Conflict of Interest

The authors declares that there is no conflict of interest regarding the publication of this article.

Disclosures

None.

Funding

National Center for Research Resources and the National Center for Advancing Translational Sciences (NCATS) of the National Institutes of Health through Grant Number 1UL1TR001079

Acknowledgement

We would like to acknowledge partial support for the statistical analysis from the National Center for Research Resources and the National Center for Advancing Translational Sciences (NCATS) of the National Institutes of Health through Grant Number 1UL1TR001079.

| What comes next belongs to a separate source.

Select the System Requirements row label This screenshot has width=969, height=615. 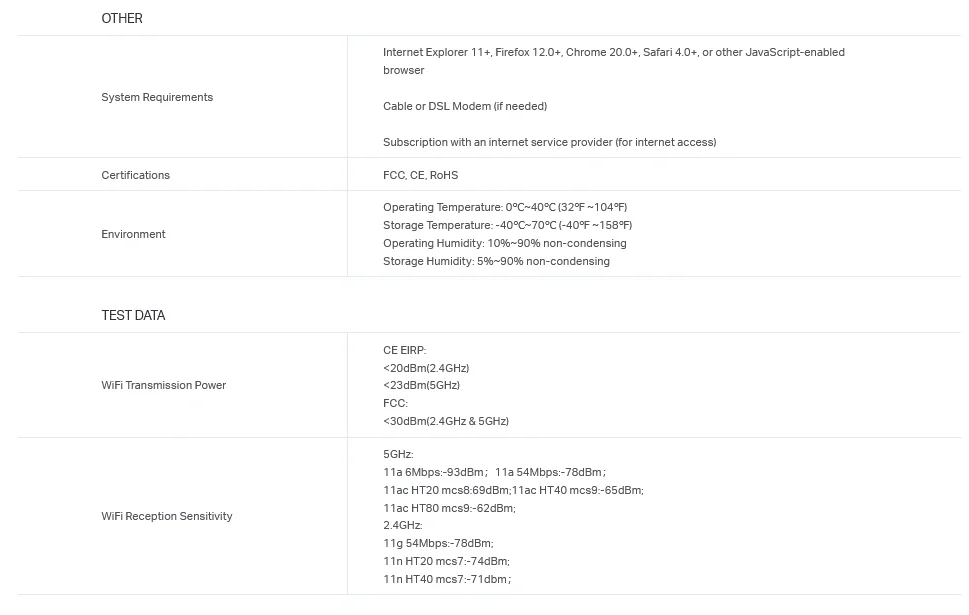[157, 97]
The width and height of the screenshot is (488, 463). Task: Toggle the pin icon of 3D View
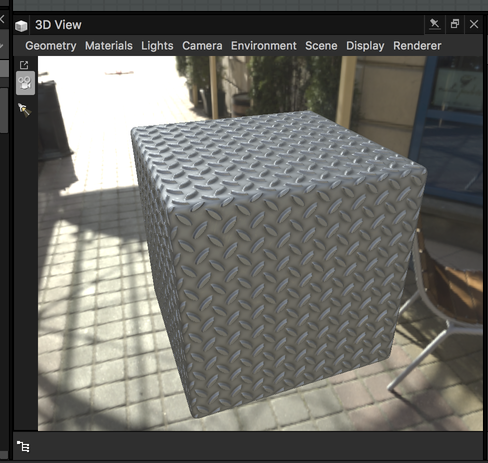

The authors express appreciation to Carol Thompson, MS MBA, Johns Hopkins Biostatistics Center, Johns Hopkins Bloomberg School of Public Health, for her assistance with the biostatical analysis.

Authors Contributions

AG (study concept and design, acquisition of data, analysis and interpretation of data, statistical analysis, drafting of the manuscript); MM (study concept and design, acquisition of data, analysis and interpretation of data, statistical analysis, drafting of the manuscript); JGW (analysis and interpretation of data, statistical analysis, drafting of the manuscript); AK (Study concept and design, drafting of the manuscript); RAA (acquisition of data, analysis and interpretation of data); KS (acquisition of data, analysis and interpretation of data); CG (analysis and interpretation of data); MG (analysis and interpretation of data, statistical analysis); SO (acquisition of data); AMC (acquisition of data); BP (acquisition of data); BS (study concept and design, acquisition of data, drafting of the manuscript, analysis and interpretation of data, statistical analysis, critical revision of the manuscript for important intellectual content, study supervision).